◆ Task ◆
Only a number is wanted: how many lines of the entries include the string "computer"?

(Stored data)
*** Block opens ***
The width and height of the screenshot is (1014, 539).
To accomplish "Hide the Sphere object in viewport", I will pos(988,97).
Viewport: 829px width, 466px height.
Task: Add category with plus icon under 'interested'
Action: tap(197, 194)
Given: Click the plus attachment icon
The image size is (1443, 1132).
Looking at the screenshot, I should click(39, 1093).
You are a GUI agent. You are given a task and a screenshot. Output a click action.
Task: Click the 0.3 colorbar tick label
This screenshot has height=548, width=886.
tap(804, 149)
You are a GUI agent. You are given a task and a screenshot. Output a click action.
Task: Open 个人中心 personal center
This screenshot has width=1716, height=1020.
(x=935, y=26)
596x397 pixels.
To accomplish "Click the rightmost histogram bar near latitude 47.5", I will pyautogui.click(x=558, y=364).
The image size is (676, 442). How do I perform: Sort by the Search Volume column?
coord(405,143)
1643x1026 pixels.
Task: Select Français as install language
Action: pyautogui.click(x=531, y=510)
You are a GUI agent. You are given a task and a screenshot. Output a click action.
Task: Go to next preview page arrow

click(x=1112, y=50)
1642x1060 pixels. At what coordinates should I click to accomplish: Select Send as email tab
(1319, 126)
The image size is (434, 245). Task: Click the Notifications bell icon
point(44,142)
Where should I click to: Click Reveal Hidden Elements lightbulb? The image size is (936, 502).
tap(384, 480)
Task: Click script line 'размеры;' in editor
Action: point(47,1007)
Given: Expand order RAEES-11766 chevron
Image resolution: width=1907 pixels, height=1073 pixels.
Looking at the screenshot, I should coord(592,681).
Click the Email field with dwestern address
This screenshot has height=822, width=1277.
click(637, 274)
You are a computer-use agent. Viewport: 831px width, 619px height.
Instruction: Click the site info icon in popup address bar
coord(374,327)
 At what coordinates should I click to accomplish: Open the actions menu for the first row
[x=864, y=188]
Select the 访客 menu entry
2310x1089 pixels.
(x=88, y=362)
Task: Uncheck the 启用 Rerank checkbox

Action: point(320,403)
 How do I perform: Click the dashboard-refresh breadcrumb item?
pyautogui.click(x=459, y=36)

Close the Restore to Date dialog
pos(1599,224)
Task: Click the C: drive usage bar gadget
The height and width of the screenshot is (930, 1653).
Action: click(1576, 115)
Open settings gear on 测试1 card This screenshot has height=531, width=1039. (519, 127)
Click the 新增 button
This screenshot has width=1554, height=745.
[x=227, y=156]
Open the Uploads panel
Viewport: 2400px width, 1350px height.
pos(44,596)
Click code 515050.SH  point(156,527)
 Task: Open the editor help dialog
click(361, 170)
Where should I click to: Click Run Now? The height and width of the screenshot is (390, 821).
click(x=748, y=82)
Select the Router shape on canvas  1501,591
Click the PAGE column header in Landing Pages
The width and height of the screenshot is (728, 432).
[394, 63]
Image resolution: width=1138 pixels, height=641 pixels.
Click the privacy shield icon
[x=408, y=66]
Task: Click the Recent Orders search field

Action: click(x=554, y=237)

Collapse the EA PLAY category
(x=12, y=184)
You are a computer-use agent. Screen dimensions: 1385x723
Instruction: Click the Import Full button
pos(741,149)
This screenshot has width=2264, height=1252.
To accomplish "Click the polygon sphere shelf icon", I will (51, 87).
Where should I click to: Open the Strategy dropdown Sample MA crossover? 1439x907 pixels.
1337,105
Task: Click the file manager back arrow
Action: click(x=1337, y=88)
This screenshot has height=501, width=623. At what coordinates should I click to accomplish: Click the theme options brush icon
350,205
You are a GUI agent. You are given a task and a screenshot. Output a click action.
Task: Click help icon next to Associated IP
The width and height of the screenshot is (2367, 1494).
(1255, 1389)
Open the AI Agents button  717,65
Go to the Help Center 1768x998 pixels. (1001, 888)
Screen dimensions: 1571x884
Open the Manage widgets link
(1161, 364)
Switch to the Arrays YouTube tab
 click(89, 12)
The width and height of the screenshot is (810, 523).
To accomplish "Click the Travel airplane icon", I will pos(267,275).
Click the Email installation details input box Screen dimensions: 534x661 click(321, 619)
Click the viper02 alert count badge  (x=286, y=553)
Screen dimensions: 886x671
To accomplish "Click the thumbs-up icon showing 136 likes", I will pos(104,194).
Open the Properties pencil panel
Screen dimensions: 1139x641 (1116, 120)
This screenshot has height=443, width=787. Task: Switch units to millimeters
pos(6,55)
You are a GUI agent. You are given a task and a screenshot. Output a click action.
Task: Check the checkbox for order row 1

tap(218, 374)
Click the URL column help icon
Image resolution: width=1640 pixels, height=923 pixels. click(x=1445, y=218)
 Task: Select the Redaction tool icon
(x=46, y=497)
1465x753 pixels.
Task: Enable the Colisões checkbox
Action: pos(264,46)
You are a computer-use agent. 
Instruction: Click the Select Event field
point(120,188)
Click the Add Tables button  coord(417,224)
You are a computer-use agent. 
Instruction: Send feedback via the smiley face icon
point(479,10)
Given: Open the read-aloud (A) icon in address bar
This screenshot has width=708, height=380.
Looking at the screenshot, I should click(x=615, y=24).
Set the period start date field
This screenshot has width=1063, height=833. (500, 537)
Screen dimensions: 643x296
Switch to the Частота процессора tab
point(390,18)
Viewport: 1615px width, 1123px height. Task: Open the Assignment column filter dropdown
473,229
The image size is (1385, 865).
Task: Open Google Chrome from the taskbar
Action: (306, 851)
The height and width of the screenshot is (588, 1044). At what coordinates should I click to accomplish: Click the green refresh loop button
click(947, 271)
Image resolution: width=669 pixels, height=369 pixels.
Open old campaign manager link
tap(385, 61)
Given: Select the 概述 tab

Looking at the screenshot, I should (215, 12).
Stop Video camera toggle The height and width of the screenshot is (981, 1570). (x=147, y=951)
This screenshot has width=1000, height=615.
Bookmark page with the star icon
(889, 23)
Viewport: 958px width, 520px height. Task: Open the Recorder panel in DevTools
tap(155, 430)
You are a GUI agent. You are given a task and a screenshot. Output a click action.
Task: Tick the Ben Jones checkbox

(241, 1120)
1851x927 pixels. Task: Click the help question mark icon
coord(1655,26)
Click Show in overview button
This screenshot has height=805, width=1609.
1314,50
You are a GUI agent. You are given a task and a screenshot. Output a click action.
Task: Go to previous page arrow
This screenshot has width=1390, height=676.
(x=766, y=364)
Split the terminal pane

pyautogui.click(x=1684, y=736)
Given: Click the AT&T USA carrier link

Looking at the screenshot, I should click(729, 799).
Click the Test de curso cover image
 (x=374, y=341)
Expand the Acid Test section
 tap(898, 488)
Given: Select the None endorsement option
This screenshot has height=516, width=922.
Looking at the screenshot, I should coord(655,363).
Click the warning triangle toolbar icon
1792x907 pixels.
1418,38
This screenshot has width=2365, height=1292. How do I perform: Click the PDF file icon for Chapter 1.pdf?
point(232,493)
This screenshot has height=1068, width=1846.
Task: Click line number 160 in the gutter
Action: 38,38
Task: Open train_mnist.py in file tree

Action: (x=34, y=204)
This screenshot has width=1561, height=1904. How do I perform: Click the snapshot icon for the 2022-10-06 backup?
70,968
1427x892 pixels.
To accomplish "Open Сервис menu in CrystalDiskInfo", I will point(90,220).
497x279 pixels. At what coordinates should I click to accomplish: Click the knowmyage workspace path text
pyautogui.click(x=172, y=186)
*** Block closes ***
◆ Response below ◆
4